The pulsed-wave Doppler-derived transmitral flow profile, pulmonary venous flow profile, and color tissue Doppler-derived mitral annular velocity were obtained from the apical four-chamber view. The mitral flow early diastolic wave velocity (E), late diastolic atrial contraction wave velocity (A), and the E-wave deceleration time (E-DcT) were measured; the pulsed-wave Doppler-derived pulmonary venous systolic wave velocity (PV-S), early diastolic wave velocity (PV-D), atrial contraction reverse wave velocity (PV-Ar), and the D-wave DcT (PV D-DcT) were also measured. Spectral pulsed-wave tissue Doppler-derived mitral annular peak systolic velocity (s′), early diastolic velocity (e′), late diastolic velocity (a′), and the E/e′ ratio were calculated to estimate the LV filling pressure for all patients.

Statistical analysis

All analyses were conducted using the Statistical Package for the Social Sciences software, version 21 (SPSS Inc., Chicago, IL, USA). Categorical data were expressed as numbers. Continuous data were expressed as mean ± standard deviation and were compared using Student's t-test.

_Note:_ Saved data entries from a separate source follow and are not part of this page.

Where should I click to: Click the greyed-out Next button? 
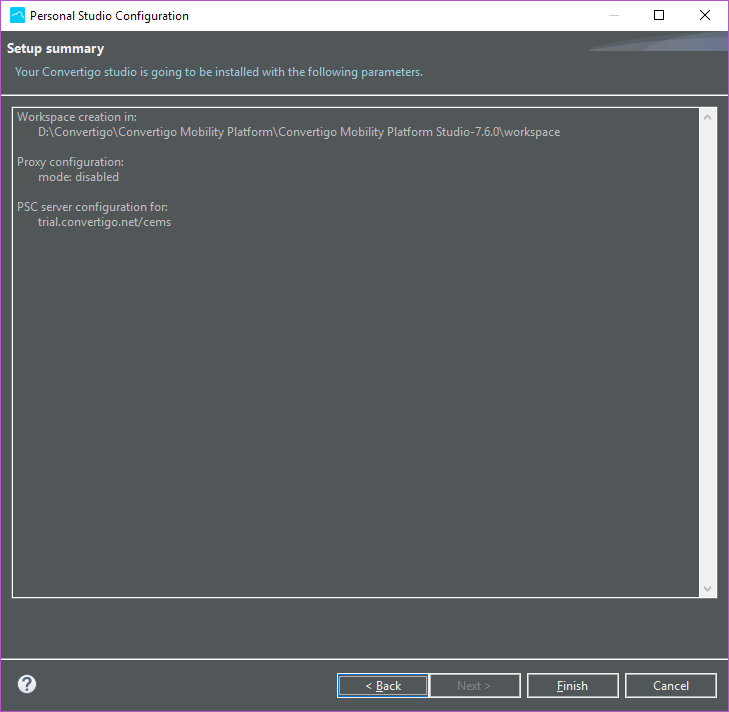[x=474, y=685]
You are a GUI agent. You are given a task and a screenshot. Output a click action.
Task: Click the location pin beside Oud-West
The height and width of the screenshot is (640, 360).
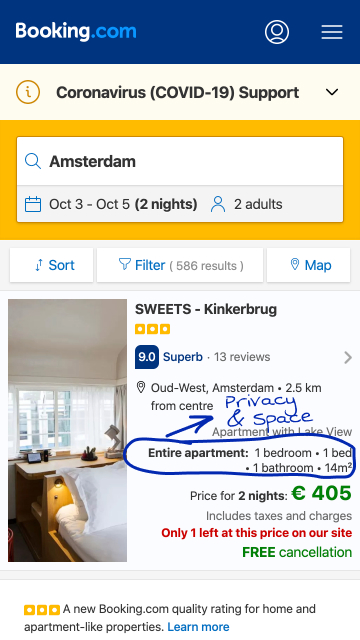point(141,387)
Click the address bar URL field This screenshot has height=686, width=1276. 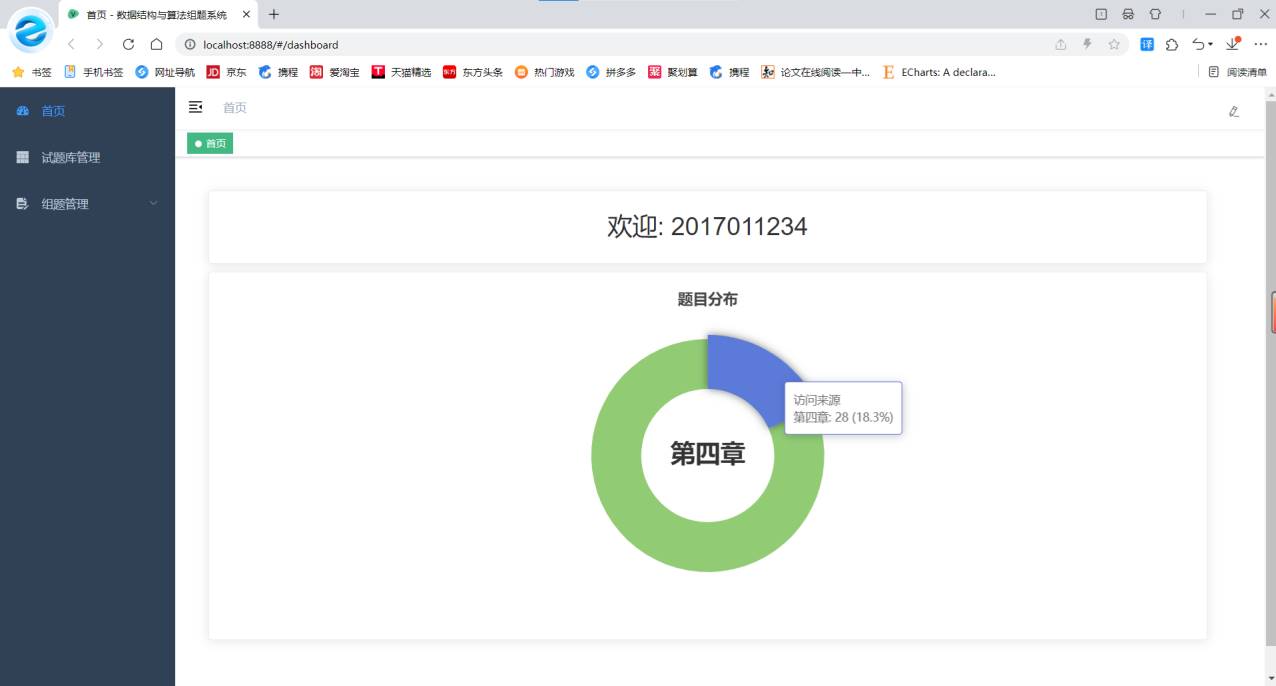click(600, 44)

Correlations were checked for echocardiographic parameters against vitamin D level using Pearson's correlation coefficient.


  Results Top


Patient characteristics

Basic demographic characteristics

In our study, 51.5% of the participants were male and 48.5% of the participants were female [Table 1]. The mean age (years) was 53.77 ± 13.02 and ranged from 21 to 81. The most common cause for heart failure in our study was found to be coronary artery disease which accounted for 56.6% of the cases, followed by dilated cardiomyopathy which accounted for 28.8% of the cases. The most common comorbidity was found to be hypertension which was present in 51.1%, followed by chronic obstructive pulmonary disease (COPD) which was found in 35.1% of the patients and diabetes in 37.7%. The demographics of the cohort involved in the study are given in [Table 1].
Table 1: Demographics of the study population (n=90)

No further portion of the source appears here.